Записи для поиска слов и элементов:
________________________________________

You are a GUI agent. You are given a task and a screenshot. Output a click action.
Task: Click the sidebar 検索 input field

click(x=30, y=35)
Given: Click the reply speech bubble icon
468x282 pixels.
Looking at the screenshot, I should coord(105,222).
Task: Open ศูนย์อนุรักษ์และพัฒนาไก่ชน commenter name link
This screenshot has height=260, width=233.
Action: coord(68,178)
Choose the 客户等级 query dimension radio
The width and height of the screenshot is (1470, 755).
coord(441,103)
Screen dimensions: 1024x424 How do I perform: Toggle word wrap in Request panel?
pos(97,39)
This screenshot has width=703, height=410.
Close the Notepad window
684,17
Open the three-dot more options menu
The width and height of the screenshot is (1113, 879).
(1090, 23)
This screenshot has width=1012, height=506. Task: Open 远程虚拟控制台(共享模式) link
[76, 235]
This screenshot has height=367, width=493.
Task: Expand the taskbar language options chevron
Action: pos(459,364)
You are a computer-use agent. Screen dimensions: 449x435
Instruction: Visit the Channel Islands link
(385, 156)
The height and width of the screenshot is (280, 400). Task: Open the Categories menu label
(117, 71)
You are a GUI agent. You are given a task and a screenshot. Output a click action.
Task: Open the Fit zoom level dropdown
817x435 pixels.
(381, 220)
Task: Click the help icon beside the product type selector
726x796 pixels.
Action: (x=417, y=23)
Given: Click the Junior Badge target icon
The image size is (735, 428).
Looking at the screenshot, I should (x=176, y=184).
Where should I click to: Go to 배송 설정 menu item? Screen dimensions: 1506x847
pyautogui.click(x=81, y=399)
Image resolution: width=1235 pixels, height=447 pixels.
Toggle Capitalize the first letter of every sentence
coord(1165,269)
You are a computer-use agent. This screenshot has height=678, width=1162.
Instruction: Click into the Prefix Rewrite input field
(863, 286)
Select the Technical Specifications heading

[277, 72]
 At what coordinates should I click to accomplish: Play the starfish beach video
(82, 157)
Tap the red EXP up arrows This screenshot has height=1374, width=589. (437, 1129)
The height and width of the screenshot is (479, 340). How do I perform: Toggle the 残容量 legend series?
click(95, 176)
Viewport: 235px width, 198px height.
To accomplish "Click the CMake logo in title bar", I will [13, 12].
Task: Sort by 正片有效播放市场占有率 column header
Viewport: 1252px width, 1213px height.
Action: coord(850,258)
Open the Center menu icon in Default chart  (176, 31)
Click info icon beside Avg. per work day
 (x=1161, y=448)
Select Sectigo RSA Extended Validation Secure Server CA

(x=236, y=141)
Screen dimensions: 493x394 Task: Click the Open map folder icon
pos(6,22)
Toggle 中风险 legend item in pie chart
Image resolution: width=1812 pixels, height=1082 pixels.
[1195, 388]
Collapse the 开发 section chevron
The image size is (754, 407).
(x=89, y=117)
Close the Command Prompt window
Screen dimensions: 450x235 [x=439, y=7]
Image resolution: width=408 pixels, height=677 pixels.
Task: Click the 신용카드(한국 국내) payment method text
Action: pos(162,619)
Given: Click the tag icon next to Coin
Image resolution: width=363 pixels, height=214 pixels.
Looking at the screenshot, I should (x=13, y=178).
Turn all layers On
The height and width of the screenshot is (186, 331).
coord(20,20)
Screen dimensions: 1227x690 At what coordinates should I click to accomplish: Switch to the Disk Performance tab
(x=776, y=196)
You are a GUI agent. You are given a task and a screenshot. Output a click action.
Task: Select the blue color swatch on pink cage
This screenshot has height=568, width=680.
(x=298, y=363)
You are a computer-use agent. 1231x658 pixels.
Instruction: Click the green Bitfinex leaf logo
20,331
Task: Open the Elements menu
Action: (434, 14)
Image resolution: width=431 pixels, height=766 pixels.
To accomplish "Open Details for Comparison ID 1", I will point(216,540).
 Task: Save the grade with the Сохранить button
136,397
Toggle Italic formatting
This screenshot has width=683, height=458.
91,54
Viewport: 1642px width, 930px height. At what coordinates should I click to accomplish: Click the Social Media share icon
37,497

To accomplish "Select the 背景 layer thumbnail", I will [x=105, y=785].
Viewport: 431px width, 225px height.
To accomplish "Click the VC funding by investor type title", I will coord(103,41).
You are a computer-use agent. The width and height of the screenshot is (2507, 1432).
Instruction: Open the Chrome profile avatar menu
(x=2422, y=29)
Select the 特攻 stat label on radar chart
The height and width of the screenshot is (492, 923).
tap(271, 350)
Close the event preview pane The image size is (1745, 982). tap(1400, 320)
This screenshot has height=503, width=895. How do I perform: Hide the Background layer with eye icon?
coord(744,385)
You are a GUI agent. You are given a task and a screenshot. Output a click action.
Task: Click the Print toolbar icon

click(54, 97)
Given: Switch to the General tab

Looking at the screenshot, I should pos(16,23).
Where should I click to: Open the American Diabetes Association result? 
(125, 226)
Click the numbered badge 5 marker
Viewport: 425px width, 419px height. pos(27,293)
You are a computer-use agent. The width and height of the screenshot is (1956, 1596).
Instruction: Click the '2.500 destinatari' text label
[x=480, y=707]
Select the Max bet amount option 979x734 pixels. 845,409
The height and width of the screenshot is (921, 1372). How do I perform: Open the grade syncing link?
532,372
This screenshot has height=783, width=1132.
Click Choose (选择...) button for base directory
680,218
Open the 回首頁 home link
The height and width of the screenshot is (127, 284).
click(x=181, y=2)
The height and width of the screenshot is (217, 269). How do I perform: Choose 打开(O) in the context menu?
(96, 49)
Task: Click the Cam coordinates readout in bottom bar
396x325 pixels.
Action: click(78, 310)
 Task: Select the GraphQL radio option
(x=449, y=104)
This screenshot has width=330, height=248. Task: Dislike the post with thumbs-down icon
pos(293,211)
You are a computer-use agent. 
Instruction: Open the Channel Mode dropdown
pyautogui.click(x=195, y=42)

________________________________________

■ ИНСТРУКЦИЯ К ЗАДАНИЮ:
Пожалуйста, перепишите без изменений строки материала от строки с «Task: Save the» до строки с «I will coord(103,41).», включая обе эти строки.

■ ПОЛНЫЙ ОТВЕТ:
 Task: Save the grade with the Сохранить button
136,397
Toggle Italic formatting
This screenshot has width=683, height=458.
91,54
Viewport: 1642px width, 930px height. At what coordinates should I click to accomplish: Click the Social Media share icon
37,497

To accomplish "Select the 背景 layer thumbnail", I will [x=105, y=785].
Viewport: 431px width, 225px height.
To accomplish "Click the VC funding by investor type title", I will coord(103,41).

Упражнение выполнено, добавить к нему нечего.